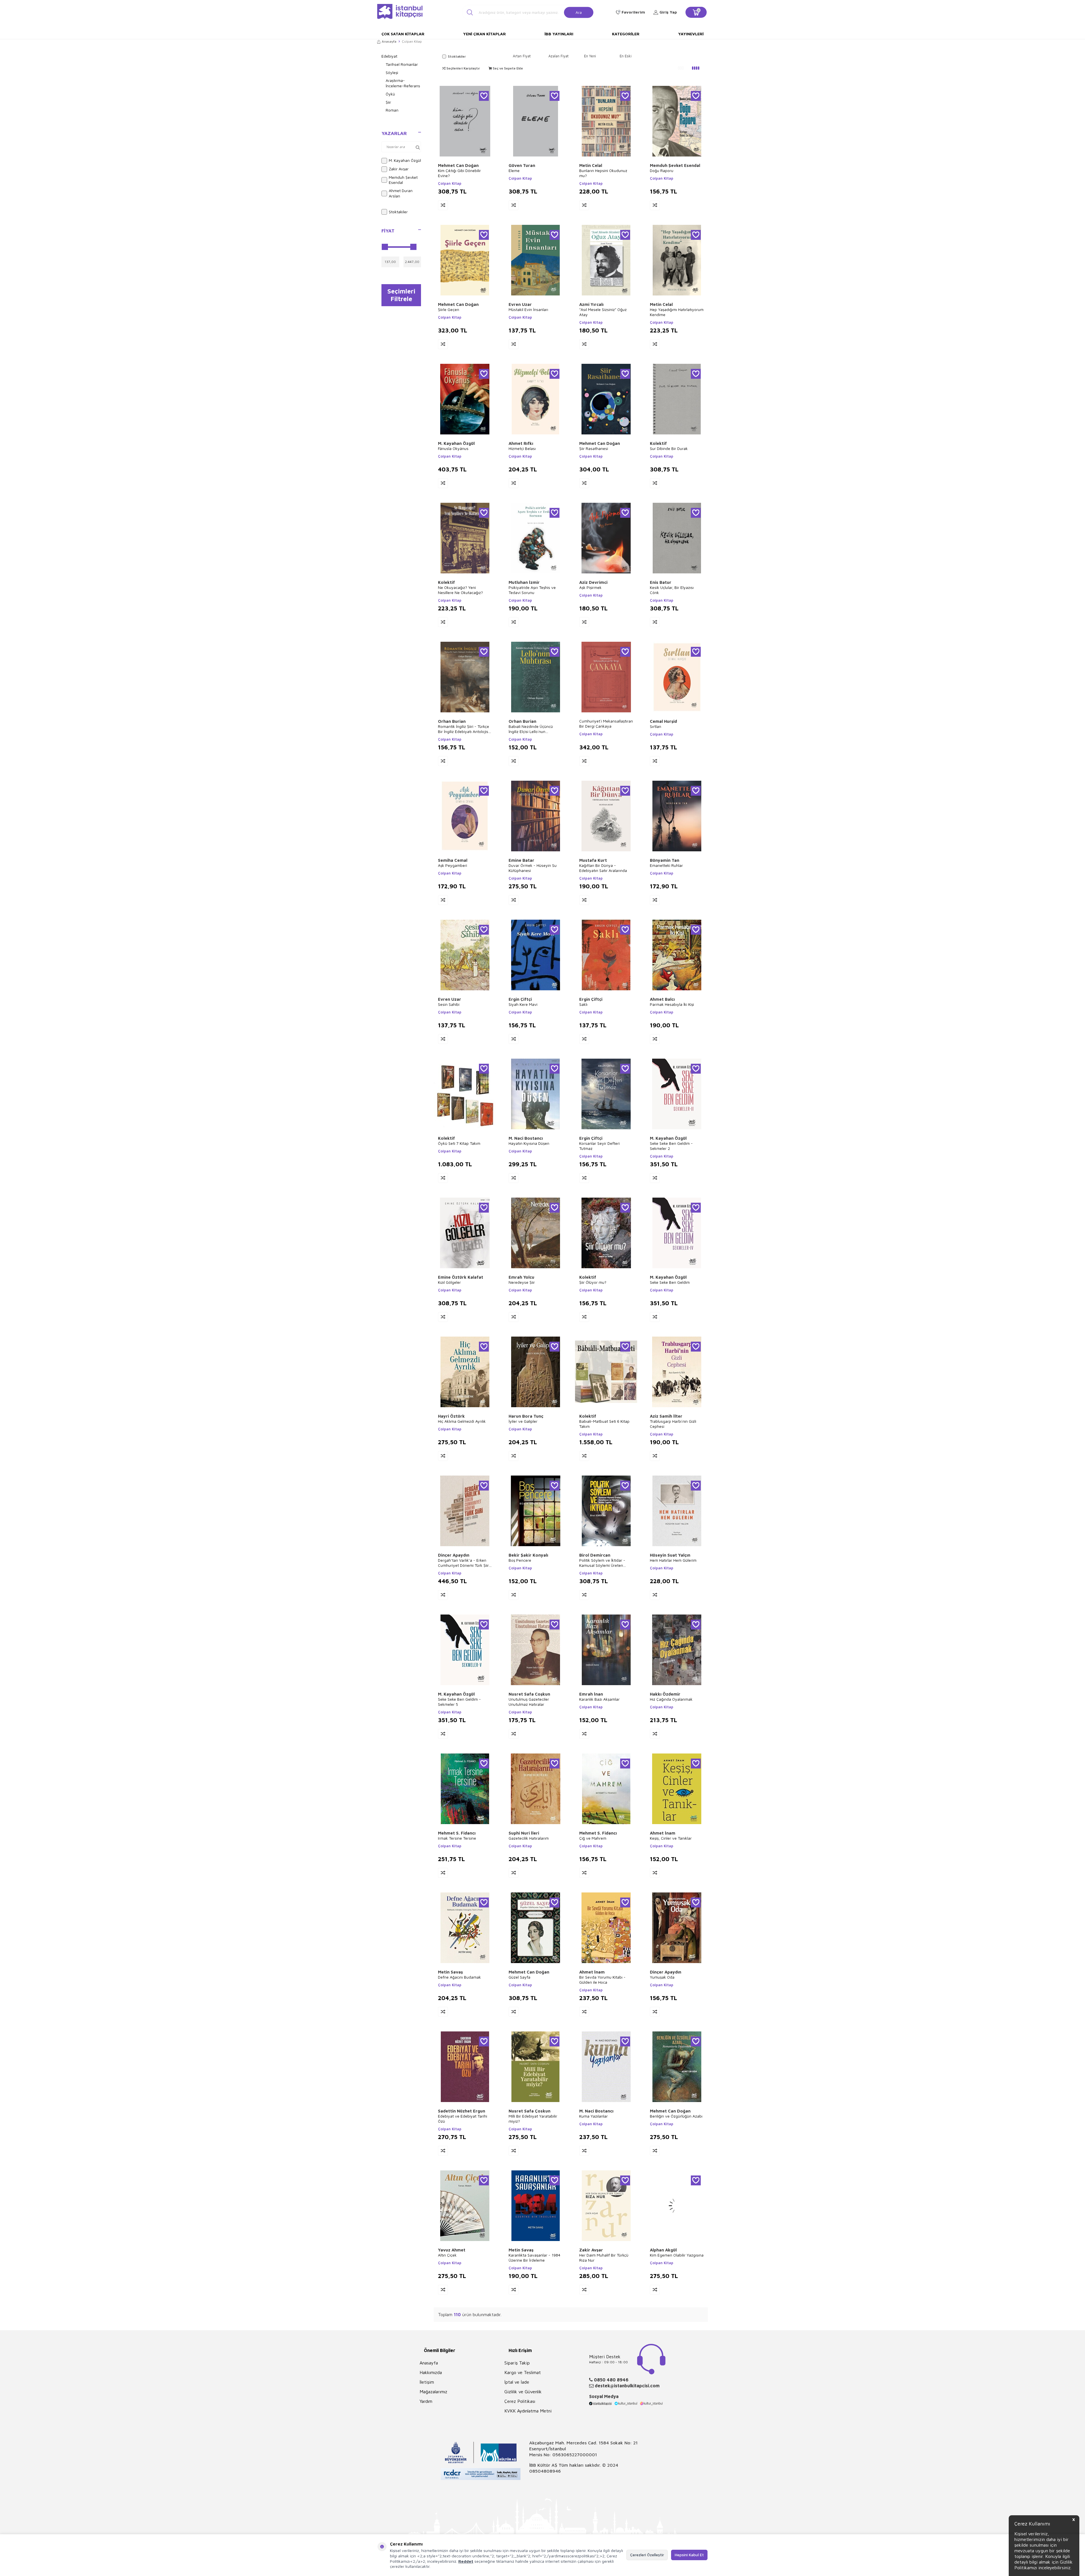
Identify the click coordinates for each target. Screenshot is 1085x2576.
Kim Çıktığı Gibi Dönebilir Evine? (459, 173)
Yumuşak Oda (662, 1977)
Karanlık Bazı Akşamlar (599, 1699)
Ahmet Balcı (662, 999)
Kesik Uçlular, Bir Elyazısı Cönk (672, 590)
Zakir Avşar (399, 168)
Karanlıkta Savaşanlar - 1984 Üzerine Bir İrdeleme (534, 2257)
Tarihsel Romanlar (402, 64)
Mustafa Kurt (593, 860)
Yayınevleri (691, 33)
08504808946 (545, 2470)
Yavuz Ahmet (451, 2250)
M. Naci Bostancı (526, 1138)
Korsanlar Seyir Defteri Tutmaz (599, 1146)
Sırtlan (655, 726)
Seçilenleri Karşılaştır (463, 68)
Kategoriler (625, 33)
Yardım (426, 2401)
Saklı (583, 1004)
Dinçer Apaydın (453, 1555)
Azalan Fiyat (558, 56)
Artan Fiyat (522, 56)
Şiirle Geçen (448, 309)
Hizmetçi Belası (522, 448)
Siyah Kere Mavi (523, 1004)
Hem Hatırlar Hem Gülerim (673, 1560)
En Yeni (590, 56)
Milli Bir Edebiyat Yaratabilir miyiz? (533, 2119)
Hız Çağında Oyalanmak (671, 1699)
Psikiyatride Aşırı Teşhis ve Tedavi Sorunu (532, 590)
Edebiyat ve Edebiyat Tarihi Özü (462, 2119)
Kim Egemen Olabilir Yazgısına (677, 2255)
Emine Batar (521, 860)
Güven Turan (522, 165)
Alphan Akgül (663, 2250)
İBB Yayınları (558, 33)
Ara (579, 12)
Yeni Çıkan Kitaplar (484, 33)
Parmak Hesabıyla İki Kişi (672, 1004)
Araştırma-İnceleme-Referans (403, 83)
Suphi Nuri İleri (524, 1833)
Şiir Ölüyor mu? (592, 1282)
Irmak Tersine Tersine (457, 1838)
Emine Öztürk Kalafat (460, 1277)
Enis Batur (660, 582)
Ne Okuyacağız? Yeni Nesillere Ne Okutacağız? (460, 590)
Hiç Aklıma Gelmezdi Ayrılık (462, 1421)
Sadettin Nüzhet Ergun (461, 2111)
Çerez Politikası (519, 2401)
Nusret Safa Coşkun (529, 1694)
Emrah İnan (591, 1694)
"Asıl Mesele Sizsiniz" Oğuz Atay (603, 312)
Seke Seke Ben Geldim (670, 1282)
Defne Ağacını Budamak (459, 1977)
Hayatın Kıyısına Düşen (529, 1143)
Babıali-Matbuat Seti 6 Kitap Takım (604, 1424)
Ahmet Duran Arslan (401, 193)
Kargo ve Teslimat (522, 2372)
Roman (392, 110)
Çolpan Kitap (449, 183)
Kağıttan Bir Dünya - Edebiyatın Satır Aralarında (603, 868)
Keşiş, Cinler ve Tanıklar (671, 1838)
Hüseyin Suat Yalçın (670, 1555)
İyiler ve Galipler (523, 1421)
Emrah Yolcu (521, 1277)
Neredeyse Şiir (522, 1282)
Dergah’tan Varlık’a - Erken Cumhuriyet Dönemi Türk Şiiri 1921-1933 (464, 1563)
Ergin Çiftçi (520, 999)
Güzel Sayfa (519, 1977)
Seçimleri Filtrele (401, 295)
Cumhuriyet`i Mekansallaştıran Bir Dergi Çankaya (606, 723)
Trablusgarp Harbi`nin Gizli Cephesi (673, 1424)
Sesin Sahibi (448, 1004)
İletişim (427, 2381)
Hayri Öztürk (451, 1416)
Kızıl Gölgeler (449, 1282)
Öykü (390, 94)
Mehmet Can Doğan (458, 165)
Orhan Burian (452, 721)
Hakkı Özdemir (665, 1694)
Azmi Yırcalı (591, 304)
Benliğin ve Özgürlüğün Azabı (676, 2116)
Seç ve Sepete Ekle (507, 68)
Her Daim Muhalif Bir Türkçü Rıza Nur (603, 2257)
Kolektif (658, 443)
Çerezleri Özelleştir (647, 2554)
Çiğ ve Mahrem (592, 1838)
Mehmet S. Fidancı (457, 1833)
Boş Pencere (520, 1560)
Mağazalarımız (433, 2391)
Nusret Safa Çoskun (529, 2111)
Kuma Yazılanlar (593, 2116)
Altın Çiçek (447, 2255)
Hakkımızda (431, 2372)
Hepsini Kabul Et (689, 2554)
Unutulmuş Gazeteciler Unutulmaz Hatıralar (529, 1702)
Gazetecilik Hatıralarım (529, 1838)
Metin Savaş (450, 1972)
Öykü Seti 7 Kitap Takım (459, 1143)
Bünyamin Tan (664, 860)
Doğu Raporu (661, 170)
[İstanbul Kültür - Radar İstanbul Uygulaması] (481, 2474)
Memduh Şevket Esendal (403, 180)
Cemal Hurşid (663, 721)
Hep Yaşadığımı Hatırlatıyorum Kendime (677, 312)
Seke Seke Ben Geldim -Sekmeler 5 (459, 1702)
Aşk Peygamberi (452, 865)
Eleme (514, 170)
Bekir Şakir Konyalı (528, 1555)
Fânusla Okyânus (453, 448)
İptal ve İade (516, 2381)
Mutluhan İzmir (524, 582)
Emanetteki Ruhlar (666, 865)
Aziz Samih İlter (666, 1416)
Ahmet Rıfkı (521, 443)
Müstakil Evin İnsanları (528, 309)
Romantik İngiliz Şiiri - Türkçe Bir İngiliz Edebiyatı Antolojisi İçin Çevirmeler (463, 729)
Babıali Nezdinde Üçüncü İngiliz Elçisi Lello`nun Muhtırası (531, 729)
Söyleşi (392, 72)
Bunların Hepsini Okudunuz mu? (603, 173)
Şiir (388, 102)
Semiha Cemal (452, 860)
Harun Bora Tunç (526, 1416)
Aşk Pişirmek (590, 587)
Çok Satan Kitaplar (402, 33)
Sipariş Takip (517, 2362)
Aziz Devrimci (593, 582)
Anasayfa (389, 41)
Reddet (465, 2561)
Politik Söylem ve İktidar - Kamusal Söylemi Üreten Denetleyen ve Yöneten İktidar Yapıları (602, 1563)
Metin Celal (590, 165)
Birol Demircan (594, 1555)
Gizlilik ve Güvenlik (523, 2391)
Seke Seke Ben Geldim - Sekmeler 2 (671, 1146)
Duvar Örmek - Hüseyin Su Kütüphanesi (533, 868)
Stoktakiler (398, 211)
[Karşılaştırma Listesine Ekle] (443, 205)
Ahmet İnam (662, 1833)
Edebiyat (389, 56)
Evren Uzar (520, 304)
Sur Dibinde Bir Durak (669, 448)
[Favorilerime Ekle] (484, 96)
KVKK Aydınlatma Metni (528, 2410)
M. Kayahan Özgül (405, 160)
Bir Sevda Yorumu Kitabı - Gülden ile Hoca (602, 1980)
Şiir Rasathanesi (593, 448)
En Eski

····················

▸ **Assignment**
Look back at the entries above. Retype the line with "Kızıl Gölgeler (449, 1282)", the line with "Bekir Şakir Konyalı (528, 1555)", and all lines in between.

▸ **Result of the exercise**
Kızıl Gölgeler (449, 1282)
Öykü (390, 94)
Mehmet Can Doğan (458, 165)
Orhan Burian (452, 721)
Hakkı Özdemir (665, 1694)
Azmi Yırcalı (591, 304)
Benliğin ve Özgürlüğün Azabı (676, 2116)
Seç ve Sepete Ekle (507, 68)
Her Daim Muhalif Bir Türkçü Rıza Nur (603, 2257)
Kolektif (658, 443)
Çerezleri Özelleştir (647, 2554)
Çiğ ve Mahrem (592, 1838)
Mehmet S. Fidancı (457, 1833)
Boş Pencere (520, 1560)
Mağazalarımız (433, 2391)
Nusret Safa Çoskun (529, 2111)
Kuma Yazılanlar (593, 2116)
Altın Çiçek (447, 2255)
Hakkımızda (431, 2372)
Hepsini Kabul Et (689, 2554)
Unutulmuş Gazeteciler Unutulmaz Hatıralar (529, 1702)
Gazetecilik Hatıralarım (529, 1838)
Metin Savaş (450, 1972)
Öykü Seti 7 Kitap Takım (459, 1143)
Bünyamin Tan (664, 860)
Doğu Raporu (661, 170)
[İstanbul Kültür - Radar İstanbul Uygulaması] (481, 2474)
Memduh Şevket Esendal (403, 180)
Cemal Hurşid (663, 721)
Hep Yaşadığımı Hatırlatıyorum Kendime (677, 312)
Seke Seke Ben Geldim -Sekmeler 5 (459, 1702)
Aşk Peygamberi (452, 865)
Eleme (514, 170)
Bekir Şakir Konyalı (528, 1555)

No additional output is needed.